A study from a single station in Austria analyzed the P-T scaling between precipitation and the mean temperature at the hour of precipitation, daily mean temperature and the start of the precipitation accumulation period. The study identified a threshold temperature of P-T scaling stagnation around 19 °C for all three temperature variables within the range of temperature bins that contained enough data [
53]. Mean temperature between the 700 and 500 hPa layers (cloud temperature) from a reanalysis was also tested by the study. For the cloud temperatures, the scaling remained constant over the whole temperature range for the 99th percentile (
Table 1); sample sizes at the very warm end were larger for this percentile and, therefore, the results were more robust.
The aforementioned lack of moisture as a reason for the negative scaling at higher temperatures was discussed in [
87]. The study argued that this can be an artifact originating from sample size when smaller samples underestimate high quantiles, and proposed the use of parametric quantile estimates from the generalized Pareto distribution fitted with L moments to remove this effect. The bin shifting mechanism was also proposed as a possible cause of the negative scaling at high temperatures based on the observation of daily extreme precipitation associated with local cooling.
5. Conclusions
Here, the current state of research regarding the P-T scaling in midlatitudes was reviewed based on observational studies. The main drivers for the observed super-CC scaling, sub-CC scaling, and negative scaling were described and summarized. It is possible to recognize two main mechanisms of how increasing temperature can influence precipitation extremes in midlatitudes: increased water content and enhanced atmospheric convection.
The super-CC scaling is linked to convective precipitation in two ways: convective precipitation events are more sensitive to an increase in air temperature and they prevail at higher temperatures; the essential reason for the super-CC scaling is linked to the dynamics of the convective events. As these two factors are strongly interlinked, deciding on their relative importance is almost impossible. The sub-CC scaling or even negative scaling at very high temperatures was explained by the lack of moisture; however it can be an artifact caused by smaller observation samples underestimating high quantiles.
To obtain robust results it is beneficial to include the scaling with dew point temperature. For understanding physical mechanisms/drivers, it is important to distinguish between convective and non-convective precipitation events to avoid overly steep P-T scaling because the two components behave differently also in terms of scaling with temperature. Further, some of the convective events might remain unrecognized due to principles on which most of the disaggregation methods are based.
Finally, it is essential to keep in mind the objective of a given observational study and establish data homogeneity and proper quality control. Specifically, one should be also aware that shorter observational time series may provide highly uncertain results due to undersampling of very high percentiles which are of interest while studying the P-T scaling of precipitation extremes. Advanced methods, such as quantile regression or extreme value distributions, may improve the estimates of high quantiles, but the length of data still remains a critical issue.

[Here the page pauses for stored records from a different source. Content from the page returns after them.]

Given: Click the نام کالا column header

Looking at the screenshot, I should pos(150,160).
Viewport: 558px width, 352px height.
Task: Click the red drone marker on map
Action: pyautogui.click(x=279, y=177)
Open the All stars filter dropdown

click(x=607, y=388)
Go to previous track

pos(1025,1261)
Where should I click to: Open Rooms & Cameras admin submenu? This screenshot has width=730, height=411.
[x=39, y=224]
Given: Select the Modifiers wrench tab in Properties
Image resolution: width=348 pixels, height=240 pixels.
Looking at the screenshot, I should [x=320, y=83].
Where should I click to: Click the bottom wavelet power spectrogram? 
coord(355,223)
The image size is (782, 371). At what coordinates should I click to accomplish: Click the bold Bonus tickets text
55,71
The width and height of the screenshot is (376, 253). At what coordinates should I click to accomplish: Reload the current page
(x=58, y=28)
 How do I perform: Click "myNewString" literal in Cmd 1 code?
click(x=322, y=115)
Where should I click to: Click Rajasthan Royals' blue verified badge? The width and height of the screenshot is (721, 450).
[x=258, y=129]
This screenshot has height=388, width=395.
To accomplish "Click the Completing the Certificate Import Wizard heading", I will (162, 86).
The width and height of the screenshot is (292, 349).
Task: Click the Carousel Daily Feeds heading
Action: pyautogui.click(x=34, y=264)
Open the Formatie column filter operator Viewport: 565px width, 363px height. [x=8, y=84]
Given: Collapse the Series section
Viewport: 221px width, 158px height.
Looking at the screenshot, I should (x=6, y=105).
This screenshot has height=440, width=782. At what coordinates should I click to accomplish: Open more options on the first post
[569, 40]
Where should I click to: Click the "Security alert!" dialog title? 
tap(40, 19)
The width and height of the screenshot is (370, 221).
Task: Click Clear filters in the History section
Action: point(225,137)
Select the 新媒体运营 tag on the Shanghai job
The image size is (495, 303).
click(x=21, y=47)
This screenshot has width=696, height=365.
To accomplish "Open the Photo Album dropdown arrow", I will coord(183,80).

In conclusion, future research efforts should be focused on better understanding convective precipitation, including their links to moisture availability, and better distinguishing between non-convective and convective precipitation events. Both of these research directions need sufficient data sets, which highlights the necessity of improving observational systems and advantages of interconnection of observations and modeling in the research studies focused on the P-T scaling.